Das Trinkwasser in Würzburg und Gerbrunn kann wieder uneingeschränkt genutzt werden. Das haben die Würzburger Versorgungs- und Verkehrs-GmbH (WVV) als Wasserversorger und das zuständige Gesundheitsamt am Landratsamt Würzburg mitgeteilt. Das am 10. Juni ausgesprochene Abkochgebot fürs Trinkwasser wurde mit sofortiger Wirkung aufgehoben.
Ursache noch unbekannt
Zur Aufhebung der Abkochanordnung waren jeweils drei Wasserproben an aufeinanderfolgenden Tagen mit einwandfreiem Testergebnis notwendig. Die Ergebnisse waren positiv, so die WVV. Die Ursache der Verunreinigung ist aktuell noch unbekannt.
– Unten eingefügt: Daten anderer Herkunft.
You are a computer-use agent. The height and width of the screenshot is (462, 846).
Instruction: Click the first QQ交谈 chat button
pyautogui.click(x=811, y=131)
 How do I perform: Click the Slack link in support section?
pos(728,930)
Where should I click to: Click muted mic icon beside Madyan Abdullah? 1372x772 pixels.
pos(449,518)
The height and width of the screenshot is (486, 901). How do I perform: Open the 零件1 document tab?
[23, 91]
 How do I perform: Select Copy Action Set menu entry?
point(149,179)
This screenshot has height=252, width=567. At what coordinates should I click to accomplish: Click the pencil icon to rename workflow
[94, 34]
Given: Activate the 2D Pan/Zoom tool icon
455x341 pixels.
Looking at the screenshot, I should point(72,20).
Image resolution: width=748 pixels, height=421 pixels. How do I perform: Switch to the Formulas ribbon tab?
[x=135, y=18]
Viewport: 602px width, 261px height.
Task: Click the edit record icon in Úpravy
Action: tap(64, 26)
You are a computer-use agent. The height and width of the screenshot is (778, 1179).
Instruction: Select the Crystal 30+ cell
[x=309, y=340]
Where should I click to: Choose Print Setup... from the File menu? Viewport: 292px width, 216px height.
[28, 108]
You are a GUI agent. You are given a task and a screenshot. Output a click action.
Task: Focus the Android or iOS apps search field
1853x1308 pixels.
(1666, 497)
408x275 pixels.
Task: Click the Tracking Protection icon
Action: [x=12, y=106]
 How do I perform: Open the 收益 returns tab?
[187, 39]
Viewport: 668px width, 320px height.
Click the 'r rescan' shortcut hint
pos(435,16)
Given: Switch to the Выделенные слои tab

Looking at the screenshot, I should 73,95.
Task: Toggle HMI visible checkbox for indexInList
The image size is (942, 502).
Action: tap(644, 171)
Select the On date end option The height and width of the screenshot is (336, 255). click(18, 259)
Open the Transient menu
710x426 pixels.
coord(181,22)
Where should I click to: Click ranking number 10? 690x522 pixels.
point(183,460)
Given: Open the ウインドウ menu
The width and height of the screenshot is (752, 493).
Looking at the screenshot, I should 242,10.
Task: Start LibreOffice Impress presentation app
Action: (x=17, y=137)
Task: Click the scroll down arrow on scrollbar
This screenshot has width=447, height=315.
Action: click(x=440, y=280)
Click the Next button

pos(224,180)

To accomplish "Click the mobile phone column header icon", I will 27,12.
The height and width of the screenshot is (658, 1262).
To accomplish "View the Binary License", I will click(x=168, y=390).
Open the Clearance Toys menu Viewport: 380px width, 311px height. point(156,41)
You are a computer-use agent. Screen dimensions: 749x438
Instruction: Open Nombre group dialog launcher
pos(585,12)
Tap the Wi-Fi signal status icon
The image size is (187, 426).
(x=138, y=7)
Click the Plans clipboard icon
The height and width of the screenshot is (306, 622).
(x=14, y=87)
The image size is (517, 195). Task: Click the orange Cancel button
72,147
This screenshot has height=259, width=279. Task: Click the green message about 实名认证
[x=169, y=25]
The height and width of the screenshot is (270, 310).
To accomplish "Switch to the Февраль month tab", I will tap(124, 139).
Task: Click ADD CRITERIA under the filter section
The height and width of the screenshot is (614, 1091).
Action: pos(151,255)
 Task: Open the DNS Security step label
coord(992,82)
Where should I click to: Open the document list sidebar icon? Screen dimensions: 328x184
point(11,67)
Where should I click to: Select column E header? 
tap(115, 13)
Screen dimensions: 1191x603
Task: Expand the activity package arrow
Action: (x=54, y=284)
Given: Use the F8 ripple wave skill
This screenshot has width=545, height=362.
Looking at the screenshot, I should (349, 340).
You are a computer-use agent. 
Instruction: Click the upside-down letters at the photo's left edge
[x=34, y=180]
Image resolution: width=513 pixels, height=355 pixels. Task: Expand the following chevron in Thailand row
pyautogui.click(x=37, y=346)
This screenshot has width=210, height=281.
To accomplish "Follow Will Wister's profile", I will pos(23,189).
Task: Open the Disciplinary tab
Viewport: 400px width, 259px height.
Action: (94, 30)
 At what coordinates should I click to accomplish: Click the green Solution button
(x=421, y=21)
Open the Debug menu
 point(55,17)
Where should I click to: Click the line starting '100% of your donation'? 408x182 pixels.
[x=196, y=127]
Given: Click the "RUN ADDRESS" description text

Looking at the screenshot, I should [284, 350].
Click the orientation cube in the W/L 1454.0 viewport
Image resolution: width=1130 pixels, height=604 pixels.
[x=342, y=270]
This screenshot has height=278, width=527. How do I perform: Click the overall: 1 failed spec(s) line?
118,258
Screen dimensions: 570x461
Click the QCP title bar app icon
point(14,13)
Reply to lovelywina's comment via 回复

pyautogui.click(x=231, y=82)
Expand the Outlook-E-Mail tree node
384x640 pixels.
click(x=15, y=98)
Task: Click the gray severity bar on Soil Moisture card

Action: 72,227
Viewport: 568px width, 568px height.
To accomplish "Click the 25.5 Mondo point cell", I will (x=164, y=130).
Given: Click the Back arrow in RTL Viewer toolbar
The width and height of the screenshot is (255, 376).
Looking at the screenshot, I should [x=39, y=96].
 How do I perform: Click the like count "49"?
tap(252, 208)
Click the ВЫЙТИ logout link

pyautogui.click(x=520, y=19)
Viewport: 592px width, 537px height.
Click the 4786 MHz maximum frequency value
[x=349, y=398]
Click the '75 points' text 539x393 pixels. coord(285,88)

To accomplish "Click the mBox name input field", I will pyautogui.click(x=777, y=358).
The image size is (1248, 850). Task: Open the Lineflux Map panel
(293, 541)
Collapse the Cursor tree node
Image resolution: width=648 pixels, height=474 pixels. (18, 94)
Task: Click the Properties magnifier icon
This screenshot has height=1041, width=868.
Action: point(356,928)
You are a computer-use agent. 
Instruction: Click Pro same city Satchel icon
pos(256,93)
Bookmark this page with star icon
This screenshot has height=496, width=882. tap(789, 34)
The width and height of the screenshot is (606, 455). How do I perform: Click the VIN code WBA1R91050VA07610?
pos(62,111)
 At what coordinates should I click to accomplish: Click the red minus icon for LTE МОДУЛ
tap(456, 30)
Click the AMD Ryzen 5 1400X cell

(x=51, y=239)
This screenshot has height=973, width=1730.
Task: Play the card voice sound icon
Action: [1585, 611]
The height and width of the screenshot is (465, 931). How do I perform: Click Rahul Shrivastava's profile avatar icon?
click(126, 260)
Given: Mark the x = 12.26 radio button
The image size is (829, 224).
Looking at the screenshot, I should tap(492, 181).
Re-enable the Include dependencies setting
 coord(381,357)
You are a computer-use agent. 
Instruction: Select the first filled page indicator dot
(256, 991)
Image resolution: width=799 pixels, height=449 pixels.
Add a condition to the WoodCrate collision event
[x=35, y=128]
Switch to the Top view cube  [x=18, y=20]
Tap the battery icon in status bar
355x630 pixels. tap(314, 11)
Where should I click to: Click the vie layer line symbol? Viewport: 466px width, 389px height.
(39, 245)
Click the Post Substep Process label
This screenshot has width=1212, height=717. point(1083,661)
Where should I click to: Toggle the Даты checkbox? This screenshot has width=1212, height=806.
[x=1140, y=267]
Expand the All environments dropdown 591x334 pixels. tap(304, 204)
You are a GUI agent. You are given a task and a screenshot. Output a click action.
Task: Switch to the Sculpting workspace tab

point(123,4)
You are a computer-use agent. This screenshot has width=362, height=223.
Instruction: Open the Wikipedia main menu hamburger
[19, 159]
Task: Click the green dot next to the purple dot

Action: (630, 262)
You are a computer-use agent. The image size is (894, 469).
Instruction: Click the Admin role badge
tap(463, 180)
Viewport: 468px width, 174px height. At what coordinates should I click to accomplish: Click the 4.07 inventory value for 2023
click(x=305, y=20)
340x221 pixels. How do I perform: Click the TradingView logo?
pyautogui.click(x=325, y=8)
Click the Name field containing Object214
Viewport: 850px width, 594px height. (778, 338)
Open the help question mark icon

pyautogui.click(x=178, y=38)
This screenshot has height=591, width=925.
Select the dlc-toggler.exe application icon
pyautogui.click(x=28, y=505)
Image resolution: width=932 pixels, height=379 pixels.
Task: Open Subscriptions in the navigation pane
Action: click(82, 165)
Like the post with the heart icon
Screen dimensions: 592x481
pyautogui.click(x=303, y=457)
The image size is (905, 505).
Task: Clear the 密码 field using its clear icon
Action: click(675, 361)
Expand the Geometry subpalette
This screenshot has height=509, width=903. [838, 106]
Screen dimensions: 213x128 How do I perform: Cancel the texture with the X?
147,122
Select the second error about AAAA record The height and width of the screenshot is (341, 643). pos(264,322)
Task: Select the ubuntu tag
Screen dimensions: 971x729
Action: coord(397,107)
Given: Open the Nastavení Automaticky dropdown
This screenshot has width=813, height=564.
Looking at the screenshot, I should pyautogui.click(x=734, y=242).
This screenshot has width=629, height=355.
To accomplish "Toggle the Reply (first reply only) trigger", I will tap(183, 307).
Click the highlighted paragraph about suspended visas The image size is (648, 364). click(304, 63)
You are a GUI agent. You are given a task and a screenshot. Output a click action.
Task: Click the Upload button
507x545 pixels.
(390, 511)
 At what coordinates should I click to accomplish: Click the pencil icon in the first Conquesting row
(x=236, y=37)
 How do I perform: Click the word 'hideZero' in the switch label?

Untersuchungen haben aber ergeben, dass es sich um einen Umweltkeim handelt, also von Insekten oder Pflanzenmaterial. Die bakterielle Verunreinigung mit Enterokokken war bei einer Routineuntersuchung in einem Pumpwerk festgestellt worden.
Viele Menschen betroffen
Rund 140.000 Menschen mussten deshalb das Leitungswasser abkochen. Die Versorgungswerke der Stadt Würzburg haben daraufhin 16 Hochbehälter untersucht, um die Ursache für das Eindringen der Bakterien ins Wasser zu klären. Enterokokken sind Bakterien und können gesundheitsschädlich sein, insbesondere für immungeschwächte Personen, Kinder und ältere Menschen.
Reaktion des Uniklinikums
Auch die Würzburger Uniklinik hatte auf die Verunreinigung im Trinkwasser reagiert und ihren internen Schutz ausgeweitet. Pflegerische und ärztliche Maßnahmen wurden nur noch mit Wasser durchgeführt, das an Zapfstellen mit speziellen Filtern gegen Legionellen entnommen wurde. Besonders empfindliche Bereiche der Patientenversorgung wurden zusätzlich durch Sterilfilter abgesichert, um das Risiko durch Keime im Wasser weiter zu minimieren.